• [EXCERPTED PASSAGE]:
BEGIN
And with the previous bath aide, dad would get little rashes on upper chest area. At that time, I didn't realize the real cause. It took a while to figure it out. I also assumed warmer weather and sweat was causing that. But that didn't happen last year...
Anyway, back to the Director (sorry, I went off on a tangent again), she immediately called me and was sorry to hear that. She immediately offered whatever help I needed. I told her at this time I'm okay, but that I wouldn't hesitate to ask when needed. She said that I can leave instructions of what I do and they can follow what I want.
His rash is gone. However, I do see a slight sensitivity where the rash originally was located. I'm keeping an eye on it. It seems good today.
ladyzetta, isn't he? I've been wanting to take a close photo shot of him smiling for a while now. That picture was from a couple of weeks ago and he was giggling about I don't understand what. Sometimes he talks about something funny someone had done or it seems like back in his day he would play tricks on people and joke about it. I'm not sure. I imagine as a young man, he and his brothers did lots of goofy things and pulled it off. He seems to be at that time of his memory life right now..??...I'm guessing.
And then other times he seems really afraid that someone is going to attack his parents. Who knows. I don't know the history. But he does get worried about his parents (if he only knew they're doing just fine in the other world).
END
• [TASK LIST]:
A: In the post about caring for dad, what does the Director do or say after hearing the news? List each action.
B: Copy the post about caring for dad word for word, starting at "And with the" and ending at "what I want.".

• [DATA SUPPLIED]:
BEGIN
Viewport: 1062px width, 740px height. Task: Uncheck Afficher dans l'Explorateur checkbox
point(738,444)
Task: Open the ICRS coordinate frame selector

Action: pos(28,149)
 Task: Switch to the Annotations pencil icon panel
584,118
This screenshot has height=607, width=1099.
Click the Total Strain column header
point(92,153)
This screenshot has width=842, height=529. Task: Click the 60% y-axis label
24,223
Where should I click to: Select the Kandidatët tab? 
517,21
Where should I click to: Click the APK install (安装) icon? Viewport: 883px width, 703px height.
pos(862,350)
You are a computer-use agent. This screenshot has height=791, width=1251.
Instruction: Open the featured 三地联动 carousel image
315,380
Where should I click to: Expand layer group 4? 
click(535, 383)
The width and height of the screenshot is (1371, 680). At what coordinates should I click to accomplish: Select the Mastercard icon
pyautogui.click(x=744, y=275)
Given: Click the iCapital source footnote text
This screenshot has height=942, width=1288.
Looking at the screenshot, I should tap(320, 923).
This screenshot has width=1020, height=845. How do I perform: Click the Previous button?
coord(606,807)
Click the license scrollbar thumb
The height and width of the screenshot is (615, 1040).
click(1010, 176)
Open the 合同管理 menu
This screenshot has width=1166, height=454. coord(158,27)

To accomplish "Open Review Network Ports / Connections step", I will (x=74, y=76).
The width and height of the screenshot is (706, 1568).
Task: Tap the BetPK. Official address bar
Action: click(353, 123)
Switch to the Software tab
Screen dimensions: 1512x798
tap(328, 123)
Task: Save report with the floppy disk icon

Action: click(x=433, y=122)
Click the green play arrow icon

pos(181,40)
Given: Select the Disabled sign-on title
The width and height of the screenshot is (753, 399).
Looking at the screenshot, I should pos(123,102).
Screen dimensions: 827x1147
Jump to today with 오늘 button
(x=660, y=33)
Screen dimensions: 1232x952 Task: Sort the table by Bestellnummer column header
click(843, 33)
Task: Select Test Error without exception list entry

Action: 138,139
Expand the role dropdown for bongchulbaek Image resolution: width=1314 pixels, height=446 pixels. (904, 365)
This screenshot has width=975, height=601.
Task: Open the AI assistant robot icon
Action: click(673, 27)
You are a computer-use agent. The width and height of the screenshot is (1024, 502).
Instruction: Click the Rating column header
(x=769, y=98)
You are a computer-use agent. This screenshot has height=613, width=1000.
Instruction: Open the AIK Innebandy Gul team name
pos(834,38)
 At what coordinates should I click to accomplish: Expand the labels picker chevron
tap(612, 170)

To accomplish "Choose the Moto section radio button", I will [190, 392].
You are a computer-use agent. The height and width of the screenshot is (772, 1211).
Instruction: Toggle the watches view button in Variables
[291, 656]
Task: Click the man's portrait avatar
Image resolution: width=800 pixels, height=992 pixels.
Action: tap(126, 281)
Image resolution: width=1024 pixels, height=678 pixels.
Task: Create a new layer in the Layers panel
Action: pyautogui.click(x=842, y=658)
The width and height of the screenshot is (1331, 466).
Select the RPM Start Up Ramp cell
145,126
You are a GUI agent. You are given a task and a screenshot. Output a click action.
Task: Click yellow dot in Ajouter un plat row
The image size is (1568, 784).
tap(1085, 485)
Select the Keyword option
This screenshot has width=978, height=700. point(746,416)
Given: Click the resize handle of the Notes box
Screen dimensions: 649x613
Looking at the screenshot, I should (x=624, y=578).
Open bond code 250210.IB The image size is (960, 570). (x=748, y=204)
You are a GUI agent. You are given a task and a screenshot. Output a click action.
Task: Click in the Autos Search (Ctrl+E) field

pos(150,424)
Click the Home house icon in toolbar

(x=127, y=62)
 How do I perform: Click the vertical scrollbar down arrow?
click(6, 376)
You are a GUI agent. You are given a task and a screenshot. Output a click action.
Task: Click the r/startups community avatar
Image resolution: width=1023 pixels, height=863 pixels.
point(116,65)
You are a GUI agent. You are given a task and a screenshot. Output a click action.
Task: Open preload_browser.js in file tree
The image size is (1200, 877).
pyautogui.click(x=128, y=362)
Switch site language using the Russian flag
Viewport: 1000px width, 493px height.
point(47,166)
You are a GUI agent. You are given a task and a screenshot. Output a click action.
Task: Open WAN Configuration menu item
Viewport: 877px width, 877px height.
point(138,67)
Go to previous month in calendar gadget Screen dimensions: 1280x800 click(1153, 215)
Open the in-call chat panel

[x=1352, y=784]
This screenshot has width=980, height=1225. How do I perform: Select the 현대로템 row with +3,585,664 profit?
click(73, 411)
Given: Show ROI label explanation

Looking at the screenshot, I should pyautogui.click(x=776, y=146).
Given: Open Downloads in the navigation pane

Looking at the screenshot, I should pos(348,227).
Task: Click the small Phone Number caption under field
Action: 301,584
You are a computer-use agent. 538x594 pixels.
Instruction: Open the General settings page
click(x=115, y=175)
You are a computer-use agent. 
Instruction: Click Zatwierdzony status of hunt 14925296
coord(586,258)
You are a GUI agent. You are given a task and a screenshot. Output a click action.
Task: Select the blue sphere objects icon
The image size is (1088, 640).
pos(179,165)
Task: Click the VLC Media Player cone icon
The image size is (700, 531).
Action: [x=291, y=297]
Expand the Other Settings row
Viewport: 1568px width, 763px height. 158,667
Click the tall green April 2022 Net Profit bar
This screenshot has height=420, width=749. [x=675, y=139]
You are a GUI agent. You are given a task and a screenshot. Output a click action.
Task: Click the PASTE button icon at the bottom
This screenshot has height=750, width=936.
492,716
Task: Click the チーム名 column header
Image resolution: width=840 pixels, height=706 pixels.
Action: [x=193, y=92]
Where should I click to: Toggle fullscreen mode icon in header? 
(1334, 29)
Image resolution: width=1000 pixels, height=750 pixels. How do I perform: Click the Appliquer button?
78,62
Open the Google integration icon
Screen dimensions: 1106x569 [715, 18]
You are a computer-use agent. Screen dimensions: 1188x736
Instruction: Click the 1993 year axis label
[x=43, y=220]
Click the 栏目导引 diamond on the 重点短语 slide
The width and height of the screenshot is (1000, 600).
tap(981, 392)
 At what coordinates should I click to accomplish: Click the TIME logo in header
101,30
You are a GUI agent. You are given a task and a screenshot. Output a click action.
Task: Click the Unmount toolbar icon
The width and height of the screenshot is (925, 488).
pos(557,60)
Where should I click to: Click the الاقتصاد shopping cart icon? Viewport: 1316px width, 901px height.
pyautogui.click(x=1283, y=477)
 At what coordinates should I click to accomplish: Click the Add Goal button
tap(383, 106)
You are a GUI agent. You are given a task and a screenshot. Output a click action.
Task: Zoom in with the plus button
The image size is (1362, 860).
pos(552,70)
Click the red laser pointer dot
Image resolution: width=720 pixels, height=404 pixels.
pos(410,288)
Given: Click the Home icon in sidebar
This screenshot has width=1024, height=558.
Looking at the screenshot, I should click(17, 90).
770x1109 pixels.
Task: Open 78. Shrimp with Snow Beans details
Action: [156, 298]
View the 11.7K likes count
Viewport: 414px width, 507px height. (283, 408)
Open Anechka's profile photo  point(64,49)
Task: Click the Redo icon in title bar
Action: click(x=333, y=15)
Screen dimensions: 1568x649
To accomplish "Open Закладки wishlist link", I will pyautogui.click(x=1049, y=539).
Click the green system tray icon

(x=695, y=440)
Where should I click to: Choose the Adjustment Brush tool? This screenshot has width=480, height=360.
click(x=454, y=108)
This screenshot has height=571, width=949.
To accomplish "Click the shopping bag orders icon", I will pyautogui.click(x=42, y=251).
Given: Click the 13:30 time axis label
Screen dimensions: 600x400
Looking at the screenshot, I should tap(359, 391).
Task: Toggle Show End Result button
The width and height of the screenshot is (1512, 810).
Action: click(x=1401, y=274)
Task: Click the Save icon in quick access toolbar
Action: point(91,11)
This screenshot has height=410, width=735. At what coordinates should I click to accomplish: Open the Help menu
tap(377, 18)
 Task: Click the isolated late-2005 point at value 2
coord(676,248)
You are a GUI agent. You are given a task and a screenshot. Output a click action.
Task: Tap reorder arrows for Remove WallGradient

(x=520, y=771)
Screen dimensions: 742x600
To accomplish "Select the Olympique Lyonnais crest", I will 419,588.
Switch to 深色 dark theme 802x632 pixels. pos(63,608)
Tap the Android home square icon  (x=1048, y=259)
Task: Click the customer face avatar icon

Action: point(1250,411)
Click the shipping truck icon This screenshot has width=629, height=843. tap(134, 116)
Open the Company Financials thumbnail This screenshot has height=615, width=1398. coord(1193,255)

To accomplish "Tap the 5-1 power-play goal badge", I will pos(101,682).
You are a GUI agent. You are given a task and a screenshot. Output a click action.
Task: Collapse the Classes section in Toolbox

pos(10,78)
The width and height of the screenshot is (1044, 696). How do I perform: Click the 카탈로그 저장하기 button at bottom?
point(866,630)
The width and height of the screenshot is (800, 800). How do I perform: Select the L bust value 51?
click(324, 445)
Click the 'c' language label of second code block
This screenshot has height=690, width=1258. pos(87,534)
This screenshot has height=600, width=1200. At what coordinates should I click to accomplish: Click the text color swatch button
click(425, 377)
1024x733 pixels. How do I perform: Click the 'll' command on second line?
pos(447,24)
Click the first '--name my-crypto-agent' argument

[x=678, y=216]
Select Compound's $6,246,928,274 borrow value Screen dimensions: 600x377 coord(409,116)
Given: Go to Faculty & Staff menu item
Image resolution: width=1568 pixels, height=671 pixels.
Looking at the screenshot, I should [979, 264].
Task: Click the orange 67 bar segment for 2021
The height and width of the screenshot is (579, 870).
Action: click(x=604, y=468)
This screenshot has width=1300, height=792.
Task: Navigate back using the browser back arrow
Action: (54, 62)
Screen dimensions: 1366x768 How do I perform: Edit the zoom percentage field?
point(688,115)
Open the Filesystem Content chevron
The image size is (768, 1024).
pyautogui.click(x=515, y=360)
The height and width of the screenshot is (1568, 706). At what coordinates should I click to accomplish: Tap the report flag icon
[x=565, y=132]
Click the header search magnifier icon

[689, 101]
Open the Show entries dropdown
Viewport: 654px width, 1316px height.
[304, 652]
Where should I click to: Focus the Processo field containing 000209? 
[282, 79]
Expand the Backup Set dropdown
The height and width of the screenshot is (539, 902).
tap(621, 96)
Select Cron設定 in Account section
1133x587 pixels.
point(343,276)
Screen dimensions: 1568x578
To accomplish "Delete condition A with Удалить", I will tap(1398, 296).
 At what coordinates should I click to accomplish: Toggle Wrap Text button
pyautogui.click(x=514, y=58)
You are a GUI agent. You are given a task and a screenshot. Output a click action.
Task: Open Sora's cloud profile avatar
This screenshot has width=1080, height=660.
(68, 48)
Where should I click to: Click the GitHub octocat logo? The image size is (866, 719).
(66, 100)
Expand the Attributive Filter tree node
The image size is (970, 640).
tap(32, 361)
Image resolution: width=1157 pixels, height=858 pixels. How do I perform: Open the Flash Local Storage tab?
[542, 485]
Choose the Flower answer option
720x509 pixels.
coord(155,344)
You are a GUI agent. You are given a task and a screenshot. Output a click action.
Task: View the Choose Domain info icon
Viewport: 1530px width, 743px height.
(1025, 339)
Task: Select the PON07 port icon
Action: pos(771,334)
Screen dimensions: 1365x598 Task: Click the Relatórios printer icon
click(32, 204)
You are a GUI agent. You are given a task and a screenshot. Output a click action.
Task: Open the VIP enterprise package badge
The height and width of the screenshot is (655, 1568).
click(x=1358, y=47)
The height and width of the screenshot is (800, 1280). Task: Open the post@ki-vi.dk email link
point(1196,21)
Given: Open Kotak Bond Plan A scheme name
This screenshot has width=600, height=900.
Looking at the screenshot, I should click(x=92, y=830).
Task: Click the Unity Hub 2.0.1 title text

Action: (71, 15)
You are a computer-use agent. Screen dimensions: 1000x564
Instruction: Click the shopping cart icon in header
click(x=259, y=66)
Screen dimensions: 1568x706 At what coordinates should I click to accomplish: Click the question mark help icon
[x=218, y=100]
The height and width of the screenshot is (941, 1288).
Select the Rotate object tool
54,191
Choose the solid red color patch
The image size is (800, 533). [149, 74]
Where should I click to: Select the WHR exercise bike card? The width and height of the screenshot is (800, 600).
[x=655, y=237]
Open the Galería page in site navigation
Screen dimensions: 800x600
END
• [ANSWERS BY ITEM]:
A:
- She immediately called the writer.
- She was sorry to hear it.
- She immediately offered whatever help was needed.
- She said the writer can leave instructions of what the writer does, and they can follow what the writer wants.

B:
And with the previous bath aide, dad would get little rashes on upper chest area. At that time, I didn't realize the real cause. It took a while to figure it out. I also assumed warmer weather and sweat was causing that. But that didn't happen last year...
Anyway, back to the Director (sorry, I went off on a tangent again), she immediately called me and was sorry to hear that. She immediately offered whatever help I needed. I told her at this time I'm okay, but that I wouldn't hesitate to ask when needed. She said that I can leave instructions of what I do and they can follow what I want.